Ayatollah Ali Khamenei
Ayatollah Ali KhameneiReuters

Iran's Supreme Leader, Ayatollah Ali Khamenei, said on Monday that the objective of a US plan for Middle East peace was to "destroy Palestinian identity", AFP reports.

His comments came as he met with a Hamas delegation in Tehran led by Salah Al-Aruri, the deputy head of the group’s political bureau and a sanctioned terrorist in the US.

"The objective of this dangerous plot is to destroy Palestinian identity" and we should not allow them "to destroy Palestinian identity by using money," said the Supreme Leader, in reference to the Trump administration’s so-called “Deal of the Century”.

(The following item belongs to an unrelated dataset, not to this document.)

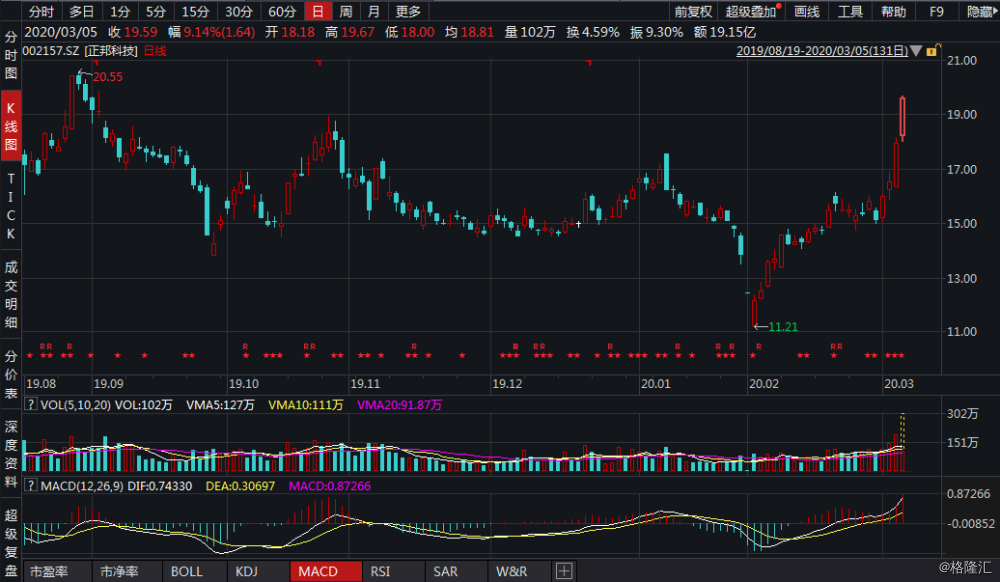Viewport: 1000px width, 582px height.
Task: Open 超级叠加 overlay feature
Action: [x=751, y=12]
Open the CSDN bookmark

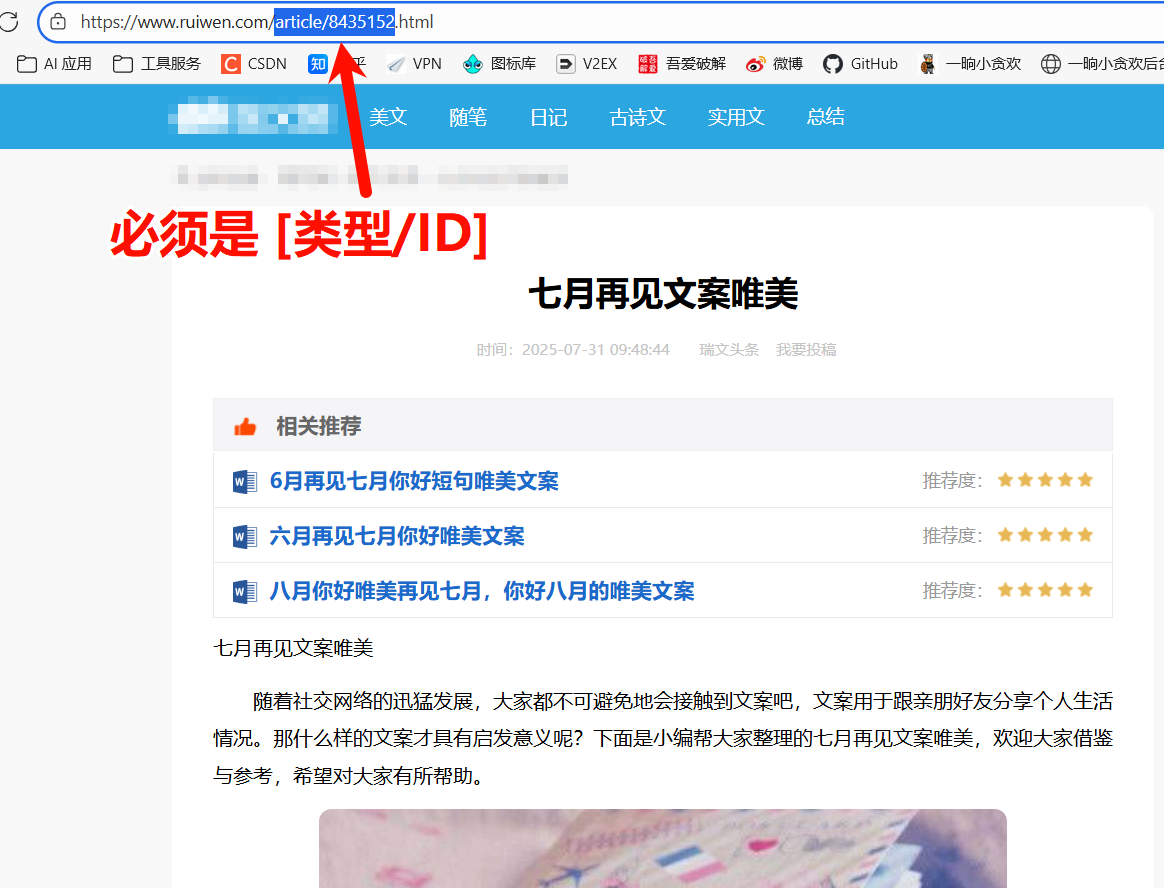coord(254,64)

"One of the ways to confront this plot is for the Palestinian people to feel that they have progressed,” continued Khamenei.

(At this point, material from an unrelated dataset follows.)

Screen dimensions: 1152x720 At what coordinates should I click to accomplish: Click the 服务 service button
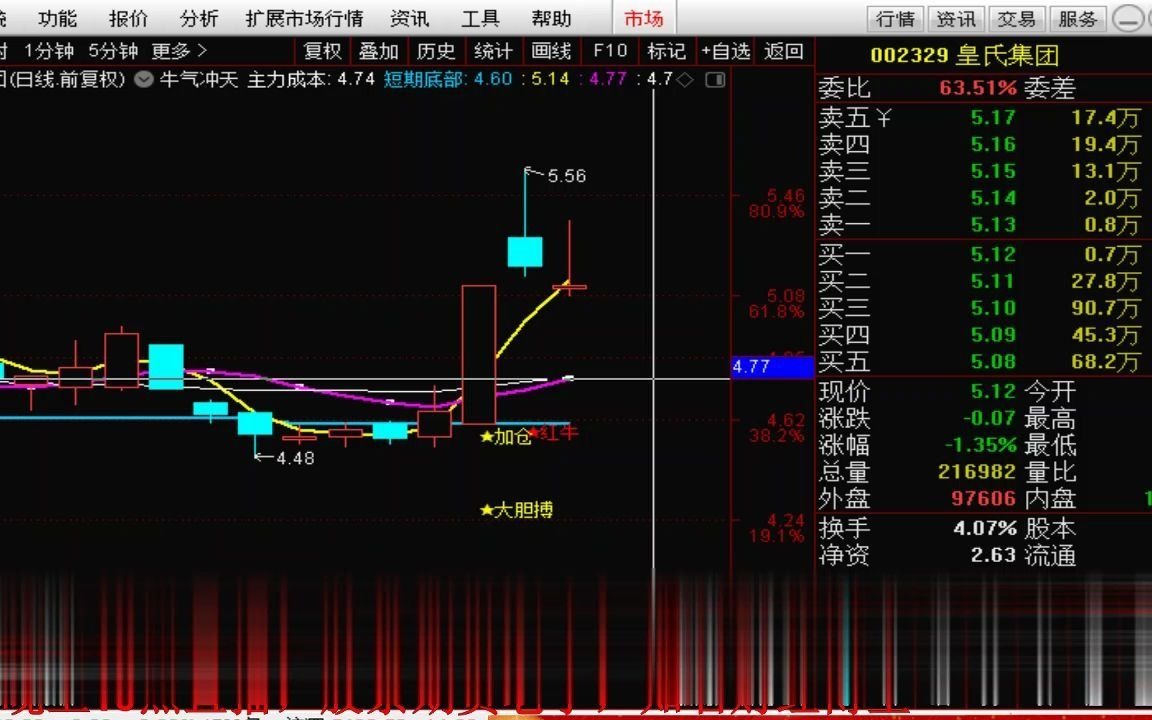click(x=1077, y=17)
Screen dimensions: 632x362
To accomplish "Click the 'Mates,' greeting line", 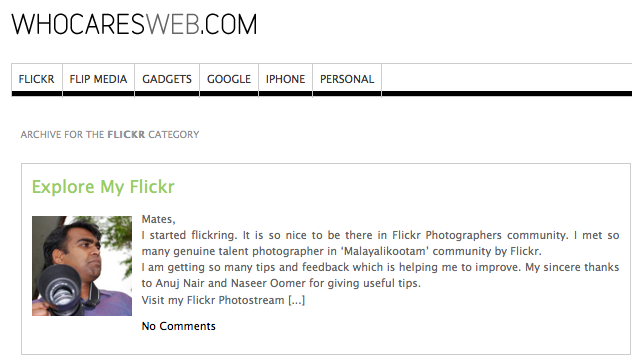I will [158, 219].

"Not so long ago, Palestinians would fight with stones but today, instead of stones, they are equipped with precision missiles and this means a feeling of progress," he added.

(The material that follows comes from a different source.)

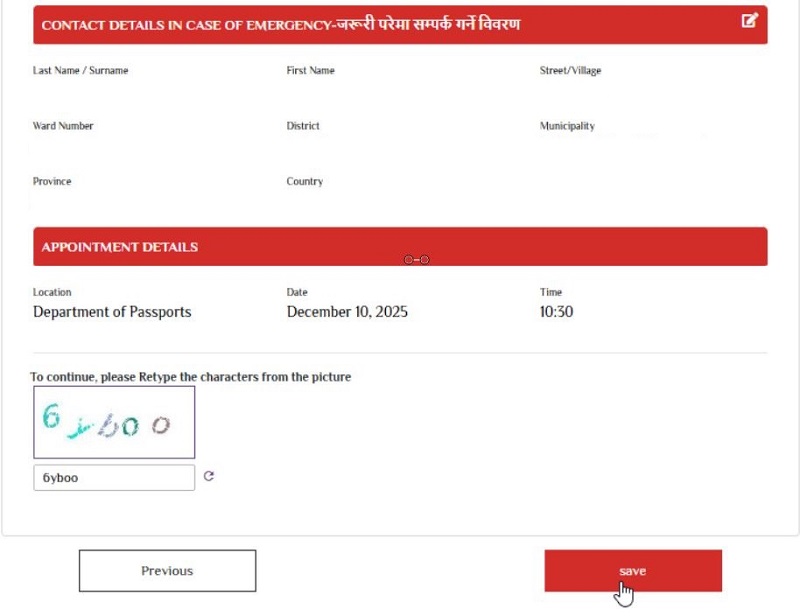The width and height of the screenshot is (800, 616).
Task: Click the Municipality field
Action: click(x=566, y=126)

On Sunday, Aruri and the Hamas delegation met Kamal Kharrazi, the chairman of Iran’s Strategic Council on Foreign Relations.

During the meeting, Kharrazi said that liberation of “Palestine”, especially Al-Quds, is among the greatest causes of Iran and later told reporters that relations between Iran and Hamas are growing.

Monday's meeting was the second between Aruri and senior Iranian officials in little more than a month.

On June 17, he held talks with Iran's intelligence minister Mahmoud Alavi in Beirut, where they agreed to "confront the dangers" of the US plan.

They also agreed on the need to "confront challenges and dangers arising from the US government's insistence on imposing" the "Deal of the Century".

Aruri also visited Iran in 2017. During that visit, he declared that Hamas and Iran have agreed to set aside their past differences.

The 2017 visit of the Hamas delegation to Iran appeared to mark the end of the disconnect between the sides, which began when Hamas refused to support Syrian President Bashar Al-Assad, a close ally of Iran's, in the uprising against him. An angry Iran then reportedly stopped supplying the terror group with weapons.

The tide seemed to turn in the summer of 2017, when Hamas leader Ismail Haniyeh thanked Iran for its "unlimited" support for the Al-Qassam Brigades and its contribution to the development of Hamas's military capabilities.